Le numéro trois mondial de la gestion de fortune a été peu disert sur le détail des réductions de coûts qu’il compte effectuer, renvoyant à novembre pour plus de détail.
Face aux nouvelles exigences en matière de capital, plus élevées en Suisse que dans les autres pays qui s’aligneront sur les nouvelles normes de Bâle III, et en raison de perspectives économiques moroses, UBS a averti qu’elle ne pourra pas tenir “dans le délai prévu” son objectif d’un bénéfice avant impôts de 15 milliards de francs suisses à moyen terme.
L’établissement a également annoncé qu’il allait chercher à économiser entre 1,5 à 2 milliards de francs suisses dans les deux à trois prochaines années et que ce programme de réduction de coûts allait engendrer des charges “conséquentes”.
Ces réductions de coûts se feront “à travers toutes les catégories et divisions et affecteront aussi les emplois”, a souligné M. Naratil, sans plus de précision.
La presse suisse avait spéculé sur 5.000 suppressions d’emplois, alors que la banque britannique Lloyds Banking Group (LBG) a récemment annoncé la suppression de 15.000 postes et que l’américain Goldman Sachs prévoit quelque 1.000 licenciements mondialement.
Les perspectives s’annoncent moroses pour le reste de l’année, puisque la banque ne table pas sur une amélioration “notable” des marchés au troisième trimestre et s’attend à subir au Royaume Uni l’impact négatif de la taxe sur les banques, qui devrait réduire la performance avant impôts de la banque d’affaires de 100 millions de francs suisses.
Dans l’ensemble, le deuxième trimestre a été difficile pour UBS, qui a enregistré entre avril et juin un bénéfice net en baisse de 49% à 1 milliard de francs suisses (861,9 millions d’euros), un résultat inférieur aux attentes.
Le produit d’exploitation a également reculé de 21,7% à 7,2 milliards de francs suisses, tandis que les afflux nets d’argent nouveau ont atteint 8,7 milliards sur la période, contre des sorties nettes de capitaux de 4,7 milliards il y a un an.
La banque a expliqué le recul du résultat par le renchérissement du franc suisse et le ralentissement des marchés, qui a particulièrement affecté la banque d’affaires.

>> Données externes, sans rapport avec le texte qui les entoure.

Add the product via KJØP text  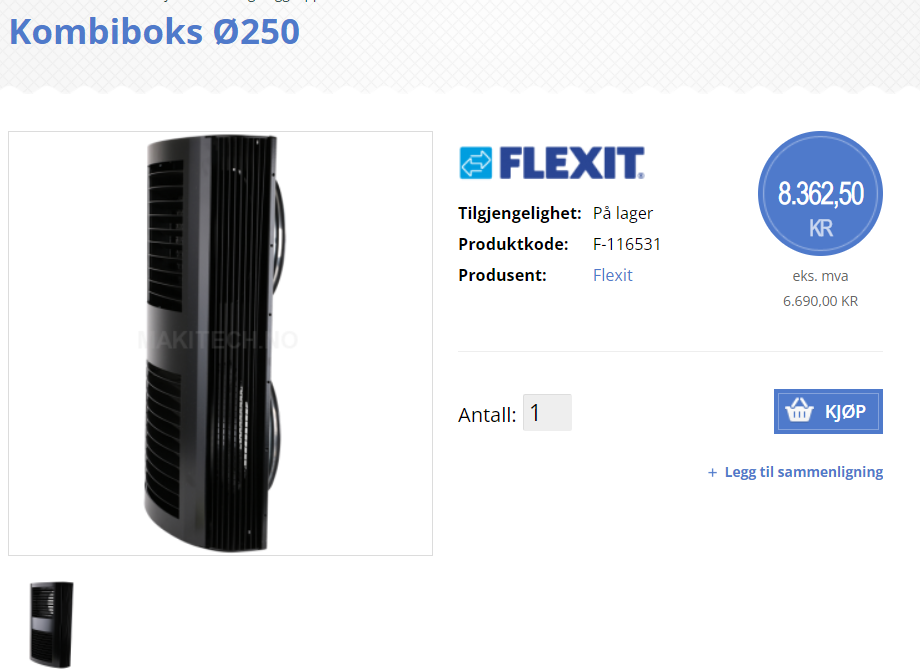point(845,411)
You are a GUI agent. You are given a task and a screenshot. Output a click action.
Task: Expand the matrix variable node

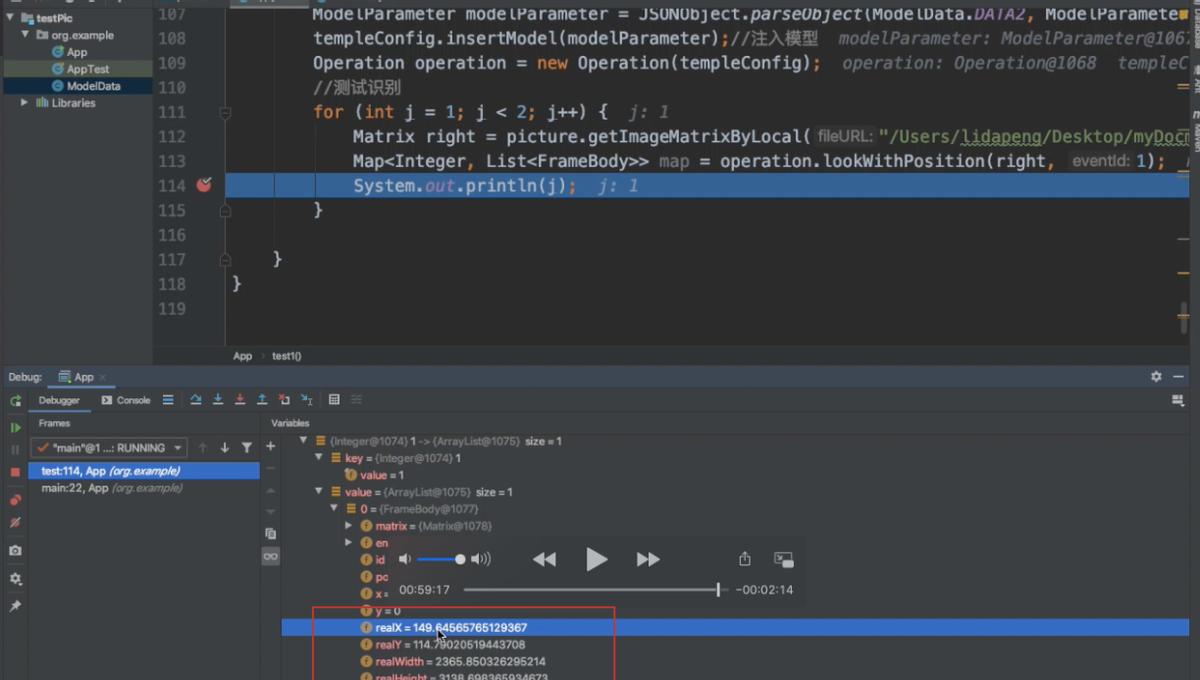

Cette dernière a vu son résultat avant impôts reculer de 55% à 376 millions comparé au trimestre précédent.
Si UBS a annoncé des réductions de coûts, elle va continuer à investir dans la gestion de fortune, son coeur de métier, dont les différentes divisions ont été les seules à progresser au deuxième trimestre.
La banque compte ainsi renforcer sa présence auprès des clients très fortunés et étendre son activité dans la région Asie-Pacifique et dans les marchés émergents, où elle a enregistré d’importants affluxs d’argent.
A la Bourse suisse, les investisseurs ont sanctionné le titre UBS, qui reculait de 2,81% à 13,51 francs suisses, dans un marché en baisse de 0,57% à 09H55 GMT.
UBS a réalisé “de mauvais chiffres” et sa division banque d’affaires a été “la plus décevante”, a estimé Peter Thorne de Helvea.